Hari ini tanggal 28 Oktober,….

Dan hari ini hari lahir 28 oktober dot net.

Tak ada yang mau dirayakan di sini, karena seharian saya sibuk sekali mencari situs baru, install program, sampai mikiri apa yang akan ditulis utnuk mengisi halaman pertama ini. Saat ini sudah lewat jam 11 malam, dan saya baru saja mulai  mengetik halaman mukanya.

Sebenarnya ide blog ini besar sekali kaitan dengan bayi Gratia Rondo yang hari Senin tanggal 29 Oktober ini akan opname di RS Harapan Kita, Jakarta untuk operasi jantung karena kelainan yang dikenal dengan nama VSD atau Ventricular Septal Defect. Kita bakal kembali mengikuti tulisan lain mengenai bayi Gratia ini.

Untuk urusan bayi Gratia maupun urusan yang pernah saya dan teman-teman kerjakan di sini, biasanya saya tuangkan ceriteranya dalam blok berbahasa Inggris. Untuk tujuan mencari bantuan di sini, tentu bahasa Inggris itu perlu. Namun ada dua kesulitan, pertama, tidak semua yang tertulis itu bisa dinikmati oleh mereka yang kebetulan tidak bisa membaca dalam bahasa Inggris, dan kedua, kalau saya butuhkan bantuan untuk mengorganisir sesuatu dengan komunitas maya Indonesia, jadinya yang terhubungi terbatas sekali karena informasinya hampir semua dalam bahasa Inggris. Makanya saya putuskan untuk membuat satu blog baru, khusus dalam bahasa Indonesia.

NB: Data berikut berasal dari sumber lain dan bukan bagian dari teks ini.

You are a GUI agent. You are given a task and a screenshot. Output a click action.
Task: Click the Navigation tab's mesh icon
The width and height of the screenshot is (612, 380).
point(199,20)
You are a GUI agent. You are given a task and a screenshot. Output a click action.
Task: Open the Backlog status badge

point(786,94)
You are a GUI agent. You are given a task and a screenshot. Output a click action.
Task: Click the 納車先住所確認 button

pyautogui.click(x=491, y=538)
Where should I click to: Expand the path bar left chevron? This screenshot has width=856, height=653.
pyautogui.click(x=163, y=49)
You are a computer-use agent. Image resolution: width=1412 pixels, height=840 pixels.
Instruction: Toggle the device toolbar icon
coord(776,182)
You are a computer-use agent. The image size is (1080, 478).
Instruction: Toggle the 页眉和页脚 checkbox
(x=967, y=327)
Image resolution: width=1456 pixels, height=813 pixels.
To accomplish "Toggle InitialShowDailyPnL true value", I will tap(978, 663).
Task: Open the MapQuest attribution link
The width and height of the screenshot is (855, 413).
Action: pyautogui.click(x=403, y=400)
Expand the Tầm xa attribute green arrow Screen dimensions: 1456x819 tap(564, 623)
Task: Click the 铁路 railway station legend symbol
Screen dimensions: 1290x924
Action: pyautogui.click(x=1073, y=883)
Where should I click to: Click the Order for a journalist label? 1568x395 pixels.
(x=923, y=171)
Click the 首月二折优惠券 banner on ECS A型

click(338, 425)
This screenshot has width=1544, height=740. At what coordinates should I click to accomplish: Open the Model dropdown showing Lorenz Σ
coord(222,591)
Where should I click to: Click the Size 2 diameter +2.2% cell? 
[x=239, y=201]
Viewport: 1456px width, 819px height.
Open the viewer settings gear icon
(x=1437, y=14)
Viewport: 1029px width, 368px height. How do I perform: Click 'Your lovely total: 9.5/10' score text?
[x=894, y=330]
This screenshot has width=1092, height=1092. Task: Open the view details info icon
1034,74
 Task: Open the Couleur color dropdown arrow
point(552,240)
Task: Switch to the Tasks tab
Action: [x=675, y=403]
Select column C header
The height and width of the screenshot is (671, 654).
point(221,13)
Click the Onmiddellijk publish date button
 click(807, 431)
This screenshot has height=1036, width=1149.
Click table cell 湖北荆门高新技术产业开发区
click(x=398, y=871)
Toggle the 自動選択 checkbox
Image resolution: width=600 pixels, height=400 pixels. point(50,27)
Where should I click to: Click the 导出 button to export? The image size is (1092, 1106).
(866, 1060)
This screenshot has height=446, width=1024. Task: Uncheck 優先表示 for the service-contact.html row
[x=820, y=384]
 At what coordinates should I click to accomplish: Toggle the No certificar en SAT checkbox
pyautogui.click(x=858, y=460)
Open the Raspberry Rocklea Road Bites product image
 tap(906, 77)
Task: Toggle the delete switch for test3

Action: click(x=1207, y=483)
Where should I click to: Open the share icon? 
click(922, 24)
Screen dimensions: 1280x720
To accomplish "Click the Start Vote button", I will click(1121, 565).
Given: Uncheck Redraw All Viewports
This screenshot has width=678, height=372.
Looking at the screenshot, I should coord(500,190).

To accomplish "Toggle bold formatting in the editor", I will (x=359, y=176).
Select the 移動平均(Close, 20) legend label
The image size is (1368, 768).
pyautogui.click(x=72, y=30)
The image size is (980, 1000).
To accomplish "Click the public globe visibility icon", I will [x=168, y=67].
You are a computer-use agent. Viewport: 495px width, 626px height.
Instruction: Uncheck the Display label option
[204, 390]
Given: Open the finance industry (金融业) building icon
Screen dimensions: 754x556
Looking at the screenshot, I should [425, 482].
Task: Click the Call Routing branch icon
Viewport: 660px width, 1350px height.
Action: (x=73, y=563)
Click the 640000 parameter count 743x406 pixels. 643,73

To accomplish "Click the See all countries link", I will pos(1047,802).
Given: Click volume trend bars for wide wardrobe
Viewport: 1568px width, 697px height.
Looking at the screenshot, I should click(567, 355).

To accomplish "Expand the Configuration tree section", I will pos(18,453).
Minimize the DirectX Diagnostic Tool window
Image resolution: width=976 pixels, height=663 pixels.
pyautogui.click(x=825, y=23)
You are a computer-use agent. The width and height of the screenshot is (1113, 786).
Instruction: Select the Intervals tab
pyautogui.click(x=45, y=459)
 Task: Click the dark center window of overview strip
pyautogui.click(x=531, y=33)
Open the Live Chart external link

Ada satu pertanyaan yang selama beberapa hari ini menggelitik. Sebenarnya, seberapa besarkah arti kehadiran sebuah blok berbahasa Indonesia di belantara maya ini? Mungkinkah kehadiran blog ini bisa membangunkan orang dari tidur untuk membantu usaha kita, ataukah kehadiran kita cumalah sebuah angka statistik dari belantara dunia maya?

Itulah pertanyaan yang menggelitik, dan itu yang mendorong kenapa saya putuskan membuat blog ini. Kebetulan sekali waktu mikiri ide ini semalam, saya ingat bahwa hari ini tanggal 28 Oktober, Hari Sumpah Pemuda, maka saya putuskan mengambil nama 28oktober.net. Sekedar mengingatkan akan hari bersejarah itu.

Saya pikir semangat Sumpah Pemuda bisa melandasi apa yang selama ini telah kami kerjakan bersama teman-teman di Pak Laru Bolelebo, sebuah milis asuhan saya sebagai tempat bernostalgia untuk bisa berbahasa Kupang. Apa yang telah kami kerjakan bersama selama ini rasanya cukup mencerminkan upaya kami di sini yang lintas agama, lintas suku, lintas budaya tanpa afiliasi politik. Mudah-mudahan itu menjadi langkah pertama yang baik untuk seribu li yang akan kita tempuh bersama.

Dan iya, hari ini tanggal 28 Oktober, 2007.